Task ▸
In the records below, replace "screenshot" with "page" and reproduce every other line unchanged, leaving out the pictures.

Pointing records for screenshots and pages
** Start **

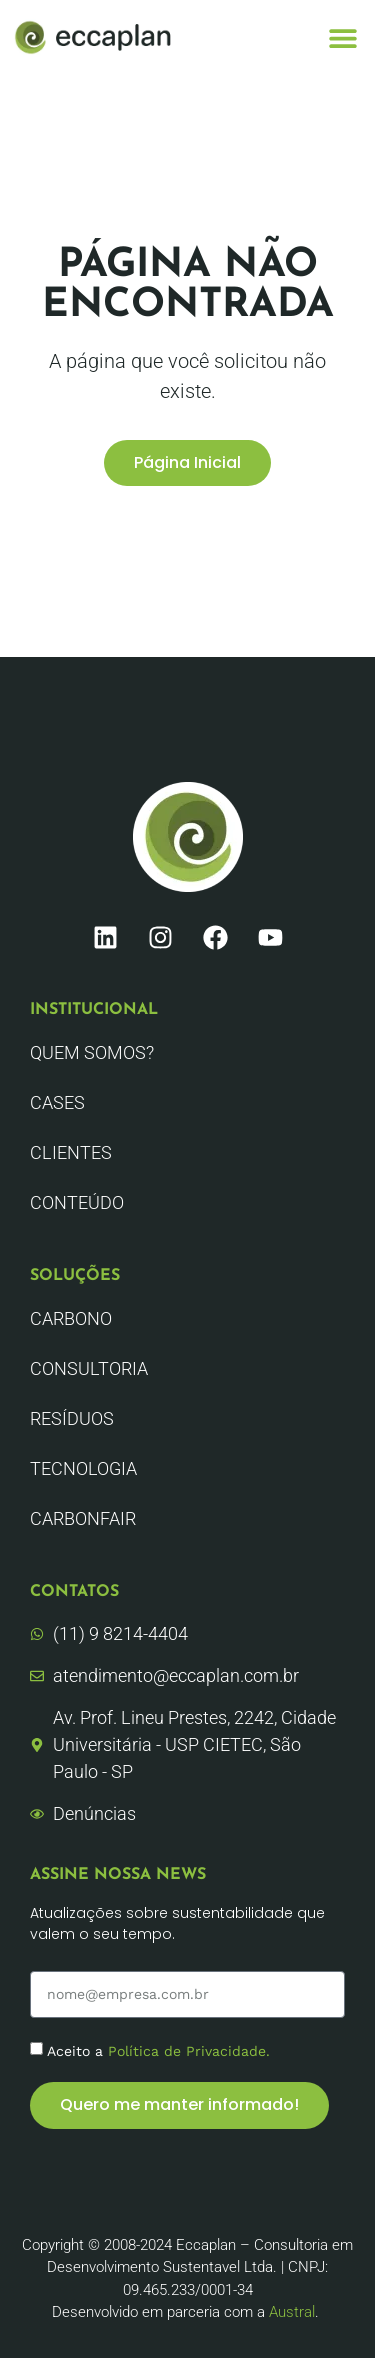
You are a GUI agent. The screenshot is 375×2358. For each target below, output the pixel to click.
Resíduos (72, 1418)
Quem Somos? (92, 1052)
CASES (57, 1102)
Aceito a (158, 2050)
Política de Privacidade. (189, 2050)
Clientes (71, 1152)
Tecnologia (83, 1468)
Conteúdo (77, 1202)
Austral (292, 2312)
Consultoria (89, 1368)
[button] (342, 37)
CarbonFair (83, 1518)
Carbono (71, 1318)
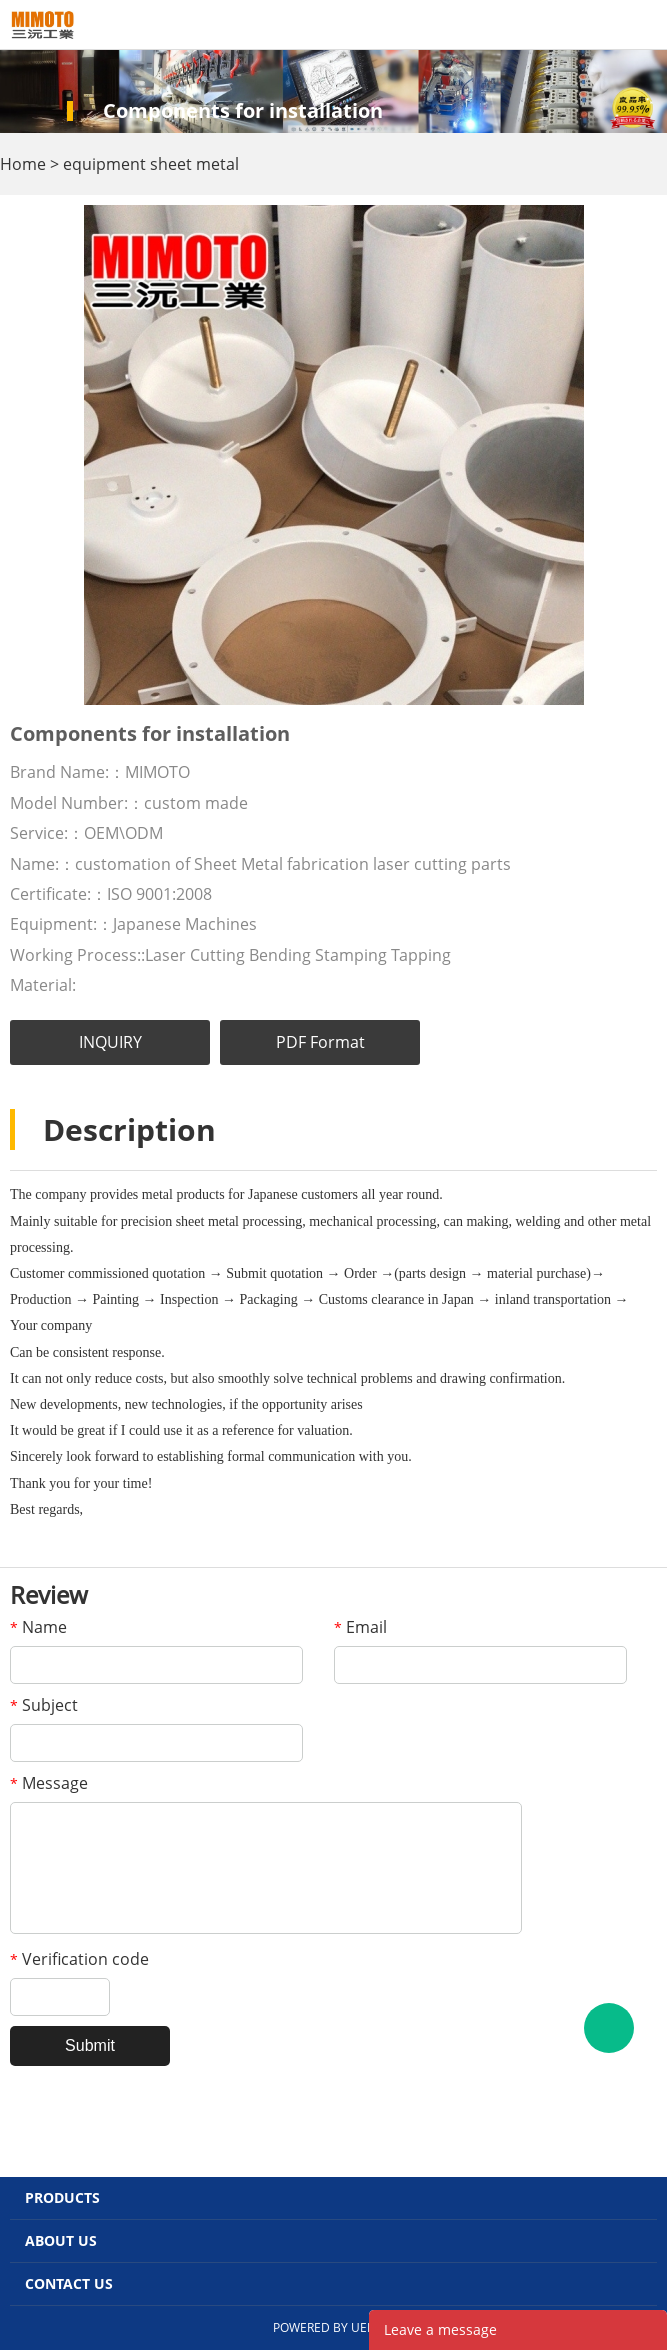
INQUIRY (110, 1042)
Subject (44, 1705)
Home (23, 164)
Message (49, 1783)
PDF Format (320, 1042)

** End **

Solution to this exercise ▸
You are a GUI agent. The page is 375×2358. For each target below, output the pixel to click.
Resíduos (72, 1418)
Quem Somos? (92, 1052)
CASES (57, 1102)
Aceito a (158, 2050)
Política de Privacidade. (189, 2050)
Clientes (71, 1152)
Tecnologia (83, 1468)
Conteúdo (77, 1202)
Austral (292, 2312)
Consultoria (89, 1368)
[button] (342, 37)
CarbonFair (83, 1518)
Carbono (71, 1318)
INQUIRY (110, 1042)
Subject (44, 1705)
Home (23, 164)
Message (49, 1783)
PDF Format (320, 1042)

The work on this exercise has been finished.